Dalil syar’i yang mendasarinya:

“Tidak halal harta seorang Muslim kecuali dengan kerelaan dari hatinya.”
(HR. Ahmad dan Abu Dawud)

Dengan demikian, seseorang yang memiliki harta secara sah berhak untuk:

  • Menjual
  • Menghibahkan
  • Mewakafkan tanpa perlu persetujuan dari pihak lain, termasuk anak-anaknya.

Kasus: Anak-Anak Menolak Wakaf Ibu

Terdapat dua kemungkinan dalam kasus seperti ini:

1. Tanah Milik Pribadi Sang Ibu

Jika tanah tersebut:

  • Sudah tercatat resmi atas nama ibu.
  • Bukan hasil warisan yang belum dibagi.
  • Bukan milik bersama dengan anak-anaknya.

Maka:

  • Sang ibu berhak penuh untuk mewakafkan tanah tersebut.
  • Penolakan anak-anak tidak mempengaruhi keabsahan wakaf.
  • Wakaf tetap sah dan diterima di sisi Allah, insyaAllah.

Karena tanah tersebut adalah hak ibu sepenuhnya, maka penggunaan harta itu untuk berwakaf adalah hak pribadi beliau.


2. Tanah Bagian dari Harta Warisan

Jika tanah itu:

  • Sebenarnya adalah harta warisan dari suami (ayah mereka) yang belum dibagi secara syar’i.
  • Dimiliki bersama antara ibu dan anak-anak sebagai ahli waris.

Maka:

  • Sang ibu hanya berhak atas bagian warisan yang menjadi haknya (misalnya 1/8 dari seluruh tanah).
  • Beliau tidak boleh mewakafkan bagian tanah yang menjadi hak anak-anak tanpa izin mereka.
  • Jika tetap mewakafkan keseluruhan tanpa persetujuan, maka wakaf untuk bagian yang bukan miliknya adalah tidak sah.

Kaedah fiqhiyah mengatakan:

“Seseorang tidak berhak menggunakan harta orang lain tanpa izin.”


Pentingnya Klarifikasi Kepemilikan

Dalam kasus seperti ini, sangat penting untuk memastikan:

  • Status kepemilikan tanah secara legal dan syar’i.
  • Apakah sudah bersertifikat atas nama pribadi?
  • Ataukah masih warisan yang belum ditentukan bagiannya?

Jika status tanah sudah jelas, maka tindakan wakaf dapat dilaksanakan tanpa keraguan.


Adab dalam Berwakaf

Meskipun dari sisi hukum ibu boleh berwakaf tanpa izin anak, namun dari sisi hikmah dan adab Islam, sebaiknya:

  • Sang ibu memberitahukan niat wakaf kepada anak-anaknya.
  • Mengajak mereka memahami keutamaan wakaf.
  • Menghindari konflik keluarga yang bisa menghilangkan keberkahan amal wakaf.

Allah Ta’ala berfirman:

“Tolong-menolonglah kalian dalam (mengerjakan) kebaikan dan takwa, dan jangan tolong-menolong dalam dosa dan permusuhan.”
(QS. Al-Ma’idah: 2)


Kesimpulan

Dengan demikian, hukum wakaf kembali kepada prinsip utama: kepemilikan penuh.
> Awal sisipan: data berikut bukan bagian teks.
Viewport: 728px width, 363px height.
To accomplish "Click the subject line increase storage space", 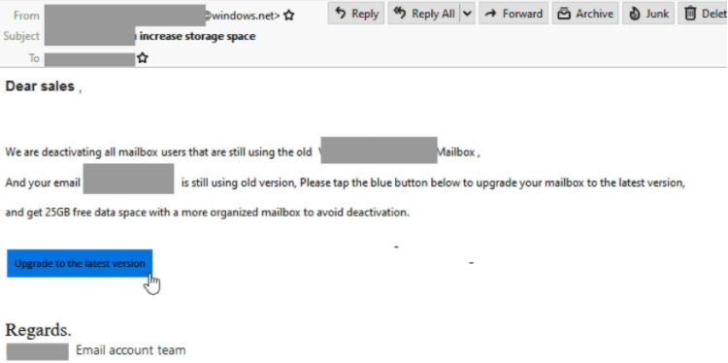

Penolakan anak-anak tidak membatalkan wakaf jika ibu benar-benar pemilik sah tanah tersebut.

Namun, memperhatikan aspek maslahat keluarga dan menjaga silaturahmi tetap dianjurkan dalam setiap langkah amal, agar wakaf membawa keberkahan dunia dan akhirat.